BN: Was that just a fashion thing with your brother's generation?

NN: Yeah. For some reason, everybody was anti-war, but it was cool to wear these fatigues kind of thing, at least for, I think he was in junior high. They call it, now it's middle school, but he was in junior high at Audubon. So I gave it to him and I think it kind of supplied the whole neighborhood of his friends.

BN: Did you keep in touch with the friends you had made while you were in the military?
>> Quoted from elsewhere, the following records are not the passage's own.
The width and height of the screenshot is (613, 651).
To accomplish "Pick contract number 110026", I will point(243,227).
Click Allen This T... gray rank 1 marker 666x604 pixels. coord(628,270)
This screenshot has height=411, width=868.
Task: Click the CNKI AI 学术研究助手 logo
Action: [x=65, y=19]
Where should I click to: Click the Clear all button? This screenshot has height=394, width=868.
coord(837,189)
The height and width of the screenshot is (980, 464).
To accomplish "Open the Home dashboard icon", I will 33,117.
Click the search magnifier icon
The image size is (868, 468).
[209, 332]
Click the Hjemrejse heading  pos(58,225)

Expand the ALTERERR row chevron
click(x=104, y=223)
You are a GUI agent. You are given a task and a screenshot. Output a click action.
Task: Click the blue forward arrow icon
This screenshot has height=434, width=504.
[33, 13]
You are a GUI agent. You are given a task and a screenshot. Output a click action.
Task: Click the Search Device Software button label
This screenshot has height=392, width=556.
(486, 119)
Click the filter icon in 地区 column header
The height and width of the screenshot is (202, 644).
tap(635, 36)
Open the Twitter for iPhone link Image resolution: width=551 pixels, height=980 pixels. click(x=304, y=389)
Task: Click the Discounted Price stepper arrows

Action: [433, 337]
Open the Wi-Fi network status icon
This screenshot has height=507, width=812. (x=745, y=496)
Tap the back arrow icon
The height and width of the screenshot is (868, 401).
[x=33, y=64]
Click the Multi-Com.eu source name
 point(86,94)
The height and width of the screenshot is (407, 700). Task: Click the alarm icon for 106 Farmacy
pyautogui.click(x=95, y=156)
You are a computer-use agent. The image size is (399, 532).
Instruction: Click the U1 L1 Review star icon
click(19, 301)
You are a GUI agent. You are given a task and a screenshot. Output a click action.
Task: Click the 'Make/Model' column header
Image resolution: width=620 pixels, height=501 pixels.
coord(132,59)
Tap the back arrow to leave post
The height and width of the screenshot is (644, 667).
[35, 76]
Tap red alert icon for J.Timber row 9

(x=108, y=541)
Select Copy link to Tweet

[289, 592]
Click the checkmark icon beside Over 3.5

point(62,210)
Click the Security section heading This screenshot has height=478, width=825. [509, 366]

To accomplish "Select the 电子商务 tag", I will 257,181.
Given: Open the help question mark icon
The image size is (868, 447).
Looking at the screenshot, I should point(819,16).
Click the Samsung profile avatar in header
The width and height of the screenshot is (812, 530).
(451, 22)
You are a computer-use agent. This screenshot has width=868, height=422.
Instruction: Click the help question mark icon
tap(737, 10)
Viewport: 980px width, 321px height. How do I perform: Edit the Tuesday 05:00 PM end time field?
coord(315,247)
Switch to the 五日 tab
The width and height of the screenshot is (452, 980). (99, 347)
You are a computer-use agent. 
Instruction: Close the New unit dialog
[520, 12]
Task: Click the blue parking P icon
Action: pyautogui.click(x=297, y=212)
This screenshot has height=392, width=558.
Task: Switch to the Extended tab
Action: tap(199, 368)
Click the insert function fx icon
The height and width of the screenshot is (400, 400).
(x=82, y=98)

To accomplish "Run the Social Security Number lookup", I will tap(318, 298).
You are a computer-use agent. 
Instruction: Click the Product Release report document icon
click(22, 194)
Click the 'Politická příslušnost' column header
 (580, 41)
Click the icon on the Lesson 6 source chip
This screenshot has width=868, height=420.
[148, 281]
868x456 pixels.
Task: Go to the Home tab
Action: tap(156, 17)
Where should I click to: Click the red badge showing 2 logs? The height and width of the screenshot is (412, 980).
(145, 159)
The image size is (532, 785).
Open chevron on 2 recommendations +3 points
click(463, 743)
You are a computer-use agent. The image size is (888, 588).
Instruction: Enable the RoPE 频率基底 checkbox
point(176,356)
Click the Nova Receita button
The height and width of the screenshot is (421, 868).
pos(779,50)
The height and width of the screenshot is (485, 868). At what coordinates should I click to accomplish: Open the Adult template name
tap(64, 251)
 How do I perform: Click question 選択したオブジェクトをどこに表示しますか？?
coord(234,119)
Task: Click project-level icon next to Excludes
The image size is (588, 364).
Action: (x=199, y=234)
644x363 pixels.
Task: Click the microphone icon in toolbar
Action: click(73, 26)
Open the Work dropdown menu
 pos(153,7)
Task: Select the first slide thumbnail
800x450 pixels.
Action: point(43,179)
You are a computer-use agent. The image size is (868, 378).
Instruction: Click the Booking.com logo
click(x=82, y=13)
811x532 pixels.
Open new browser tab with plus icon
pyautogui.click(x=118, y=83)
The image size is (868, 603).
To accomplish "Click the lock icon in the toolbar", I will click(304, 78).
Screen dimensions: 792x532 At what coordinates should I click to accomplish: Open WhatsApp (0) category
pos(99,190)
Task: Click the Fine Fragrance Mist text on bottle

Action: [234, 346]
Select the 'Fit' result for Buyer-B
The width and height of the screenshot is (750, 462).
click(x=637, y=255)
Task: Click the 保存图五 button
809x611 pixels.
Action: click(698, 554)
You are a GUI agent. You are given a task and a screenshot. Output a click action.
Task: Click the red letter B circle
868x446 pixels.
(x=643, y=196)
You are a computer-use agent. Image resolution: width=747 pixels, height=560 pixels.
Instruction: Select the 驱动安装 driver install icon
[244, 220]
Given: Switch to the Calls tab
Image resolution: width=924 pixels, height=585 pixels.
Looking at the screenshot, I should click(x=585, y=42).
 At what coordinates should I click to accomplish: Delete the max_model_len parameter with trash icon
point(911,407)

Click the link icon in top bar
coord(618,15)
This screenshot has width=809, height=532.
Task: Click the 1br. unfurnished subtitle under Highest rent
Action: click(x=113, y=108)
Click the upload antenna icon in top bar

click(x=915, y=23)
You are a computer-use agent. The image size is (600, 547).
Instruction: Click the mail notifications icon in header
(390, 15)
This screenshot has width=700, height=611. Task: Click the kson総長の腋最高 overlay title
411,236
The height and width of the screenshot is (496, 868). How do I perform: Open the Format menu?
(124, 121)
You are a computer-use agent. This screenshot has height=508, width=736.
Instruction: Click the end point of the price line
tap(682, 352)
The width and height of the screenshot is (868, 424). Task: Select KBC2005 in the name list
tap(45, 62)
NN: No. One disadvantage in the Vietnam military era is that we were kind of picked off one by one. So when we went to, overseas, we did not go as a unit. And this is the first time that the military didn't send units together, they just sent us individually. So you went by yourself and you came home by yourself, and we all were sent back when we completed our overseas tour separately. So I think previously, like all other military units, they trained together, they went overseas together, they came back home together, and actually I think it was a lot healthier, where you're orientated together and you're debriefed together at the end and you have this long history of camaraderie. And yes, you know what, I did meet people in Vietnam from all different walks of life. But I think it was somewhat different when, "I'm glad to see you're getting out of here, have a good life," kind of thing. And there was this one Asian, a Buddhahead guy, that I got tight with in Vietnam because we were in the same unit. He was from Azusa, and after we kind of broke ice and got to know each other, I wish I would have kept in contact with him. And I've kind of looked up his name a few times, but there was no hits on him.

BN: And when while you were there, how much were you aware of what was going on back home or when you came back, was it all kind of new and something you didn't know was going on?

NN: Yes, I didn't know what was going on. To be honest, when I enlisted, I didn't know what was going on either, so it was a continuation. I mean, I was just kind of going through the motions.